Depending on your OS architecture, a fork of a new process might fail if you are using simultaneously more than pid_max processes.

Reduce the Thread Stack size

Another option which you can use, if you are not able to modify the OS settings is reducing the stack size. The JVM has an interesting implementation, by which the more memory is allocated for the heap (not necessarily used by the heap), the less memory available in the stack, and since threads are made from the stack, in practice this means more “memory” in the heap sense (which is usually what people talk about) results in less threads being able to run concurrently.

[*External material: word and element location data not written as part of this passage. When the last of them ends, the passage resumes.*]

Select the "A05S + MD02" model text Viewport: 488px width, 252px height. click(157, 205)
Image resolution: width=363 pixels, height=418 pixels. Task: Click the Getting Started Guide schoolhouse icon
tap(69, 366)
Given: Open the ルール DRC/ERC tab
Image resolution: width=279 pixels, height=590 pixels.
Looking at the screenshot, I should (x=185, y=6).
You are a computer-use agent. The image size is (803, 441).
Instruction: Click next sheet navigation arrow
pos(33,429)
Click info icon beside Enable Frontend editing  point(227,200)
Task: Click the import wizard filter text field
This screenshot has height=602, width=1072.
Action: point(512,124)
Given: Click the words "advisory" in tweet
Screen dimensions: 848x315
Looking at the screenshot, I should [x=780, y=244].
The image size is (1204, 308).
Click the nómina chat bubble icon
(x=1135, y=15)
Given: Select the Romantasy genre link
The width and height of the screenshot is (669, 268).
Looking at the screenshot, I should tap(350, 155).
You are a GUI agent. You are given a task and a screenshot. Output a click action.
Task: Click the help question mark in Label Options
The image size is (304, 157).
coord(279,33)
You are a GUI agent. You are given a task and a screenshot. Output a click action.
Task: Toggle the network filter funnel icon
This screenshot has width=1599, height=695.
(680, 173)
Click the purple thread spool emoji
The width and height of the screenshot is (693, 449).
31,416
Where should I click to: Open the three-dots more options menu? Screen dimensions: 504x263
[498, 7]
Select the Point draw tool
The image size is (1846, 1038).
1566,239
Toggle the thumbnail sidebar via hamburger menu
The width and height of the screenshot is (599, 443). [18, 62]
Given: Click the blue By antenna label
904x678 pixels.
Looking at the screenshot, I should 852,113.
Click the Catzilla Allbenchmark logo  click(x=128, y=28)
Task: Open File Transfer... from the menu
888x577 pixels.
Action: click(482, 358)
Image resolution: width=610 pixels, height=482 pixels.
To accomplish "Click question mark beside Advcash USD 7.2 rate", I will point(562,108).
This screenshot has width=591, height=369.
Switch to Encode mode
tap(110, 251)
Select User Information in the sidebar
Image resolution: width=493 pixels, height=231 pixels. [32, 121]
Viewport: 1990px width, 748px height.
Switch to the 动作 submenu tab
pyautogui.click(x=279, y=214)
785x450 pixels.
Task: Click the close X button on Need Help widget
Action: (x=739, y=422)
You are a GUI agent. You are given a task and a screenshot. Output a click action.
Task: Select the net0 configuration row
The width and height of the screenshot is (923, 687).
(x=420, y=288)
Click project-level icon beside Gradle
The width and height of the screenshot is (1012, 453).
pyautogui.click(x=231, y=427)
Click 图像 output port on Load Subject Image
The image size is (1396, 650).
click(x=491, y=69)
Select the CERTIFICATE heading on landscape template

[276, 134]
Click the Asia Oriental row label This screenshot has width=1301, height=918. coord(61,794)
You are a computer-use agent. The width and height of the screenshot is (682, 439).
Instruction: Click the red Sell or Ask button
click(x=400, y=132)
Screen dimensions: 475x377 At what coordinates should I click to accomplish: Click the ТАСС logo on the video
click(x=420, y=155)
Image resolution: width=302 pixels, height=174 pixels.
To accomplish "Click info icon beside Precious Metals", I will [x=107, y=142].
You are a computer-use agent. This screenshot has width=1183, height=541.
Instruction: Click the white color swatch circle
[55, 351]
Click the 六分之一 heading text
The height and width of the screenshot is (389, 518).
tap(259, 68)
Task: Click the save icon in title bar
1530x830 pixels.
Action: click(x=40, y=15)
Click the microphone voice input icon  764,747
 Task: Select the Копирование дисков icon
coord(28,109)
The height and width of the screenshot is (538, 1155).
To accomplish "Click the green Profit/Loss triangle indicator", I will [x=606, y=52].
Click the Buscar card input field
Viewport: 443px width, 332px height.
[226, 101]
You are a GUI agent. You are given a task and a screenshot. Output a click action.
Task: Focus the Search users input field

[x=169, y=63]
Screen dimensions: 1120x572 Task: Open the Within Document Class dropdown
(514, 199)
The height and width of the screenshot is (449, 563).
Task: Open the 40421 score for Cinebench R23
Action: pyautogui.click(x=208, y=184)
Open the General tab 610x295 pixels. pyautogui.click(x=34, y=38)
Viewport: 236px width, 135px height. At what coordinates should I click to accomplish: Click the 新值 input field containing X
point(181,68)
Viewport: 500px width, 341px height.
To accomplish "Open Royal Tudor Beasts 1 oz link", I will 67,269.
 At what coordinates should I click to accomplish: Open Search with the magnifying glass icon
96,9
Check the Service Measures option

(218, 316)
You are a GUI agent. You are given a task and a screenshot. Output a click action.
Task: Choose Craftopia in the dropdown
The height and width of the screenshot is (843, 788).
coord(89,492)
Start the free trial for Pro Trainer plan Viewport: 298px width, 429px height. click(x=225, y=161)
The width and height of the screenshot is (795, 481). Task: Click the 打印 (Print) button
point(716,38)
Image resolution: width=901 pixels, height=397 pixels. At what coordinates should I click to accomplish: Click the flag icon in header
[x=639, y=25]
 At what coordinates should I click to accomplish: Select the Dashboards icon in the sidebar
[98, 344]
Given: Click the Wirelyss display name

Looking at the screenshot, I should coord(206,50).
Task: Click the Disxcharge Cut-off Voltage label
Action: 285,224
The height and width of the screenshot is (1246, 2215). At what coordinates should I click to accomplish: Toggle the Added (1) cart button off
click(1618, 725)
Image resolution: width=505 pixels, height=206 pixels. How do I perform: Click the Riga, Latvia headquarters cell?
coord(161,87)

First of all check the default Thread Stack size which is dependent on your Operating System:

$ java -XX:+PrintFlagsFinal -version | grep ThreadStackSize 
intx ThreadStackSize = 1024

As you can see, the default Thread Stack Size is 1024 kb in our machine. In order to reduce the stack size, add “-Xss” option to the JVM options. In JBoss EAP 6 / WildFly the minimum Thread stack size is 228kb. You can change it in Standalone mode by varying the JAVA_OPTS as in the following example:

JAVA_OPTS="-Xms128m -Xmx1303m -Xss256k"

In Domain Mode, you can configure the jvm element at various level (Host, Server Group, Server). There you can set the requested Stack Size as in the following section:

<jvm name="default">
            <heap size="64m" max-size="256m"/>
                <option value="-server"/>
                <option value="-Xss256k"/>


In summary, the java.lang.OutOfMemoryError: unable to create new native thread error can occur due to lack of system resources. By understanding the cause of the problem and implementing solutions such as increasing stack size, reducing the number of threads, increasing ulimit, increasing memory, monitoring system resources and checking for leaks, you can effectively resolve this issue and ensure that your Java application runs smoothly.